Book Review: Our Wives Under The Sea

Our Wives Under The Sea by Julia Armfield. Flatiron Books, 2022. 240 pages. $16.73, paperback.

Our Wives Under The Sea is the lesbian ocean horror book I didn’t know I needed. Julia Armfield’s brilliant debut novel centers around the relationship between Miri and her wife Leah, after Leah returns from a six month deep sea submarine mission which was only supposed to last three weeks. While Leah was under, Miri was unable to communicate with her or even confirm she was still alive. While she is relieved her wife returns, Miri soon discovers that the ocean has changed Leah. Though they spend all their time together in the same apartment, Leah is unable to really connect with Miri about what happened and spends all of her time running the taps in their bathroom. As we move through the novel, each section titled after one of the four layers of the ocean, we alternate between Miri and Leah’s perspectives, learning about the intricacies of their relationship, the grief that comes from the loss of intimacy, and the truth about what Leah experienced under the sea.

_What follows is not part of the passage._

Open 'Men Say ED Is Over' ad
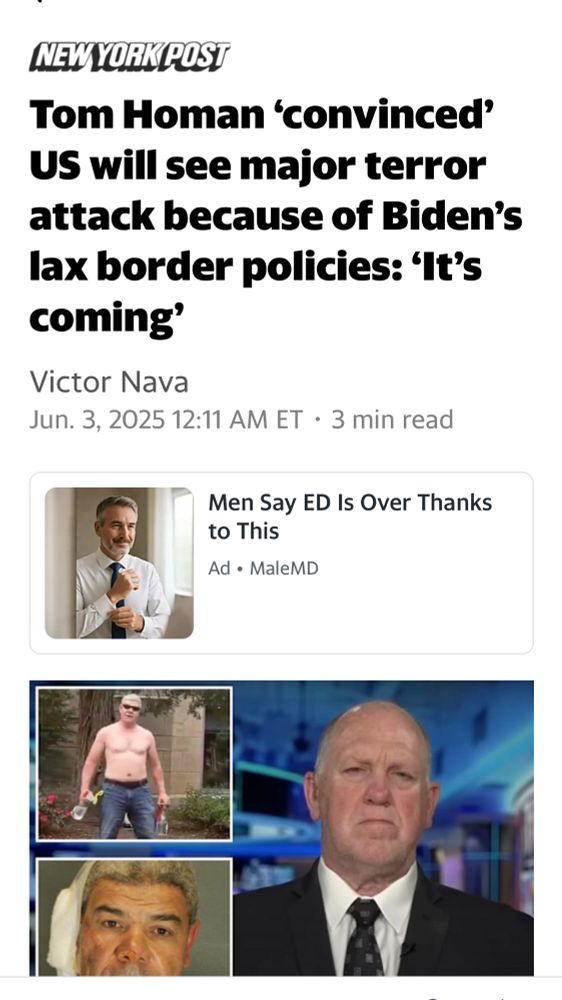This screenshot has height=1000, width=562. tap(350, 517)
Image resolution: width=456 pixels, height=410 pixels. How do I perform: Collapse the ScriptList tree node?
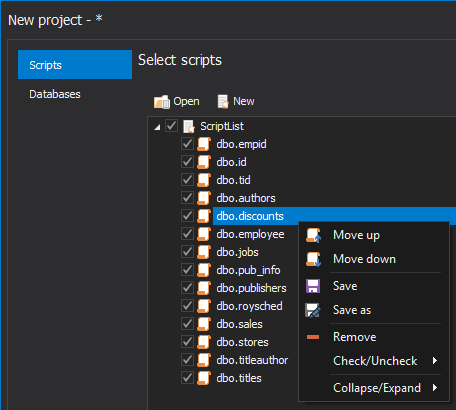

Not only is this book a beautiful exploration of queer longing between two women, it’s also about the queer longing which has always been deeply tied to the sea. The whole novel works to beautifully highlight and reaffirm the many truths of the ocean. The ocean is shelter. The ocean is dangerous. The ocean is possibility. The ocean is a haunted house. The ocean is queer. The ocean is our mother. These truths and this book broke me open and I encourage you all to let it do the same for you.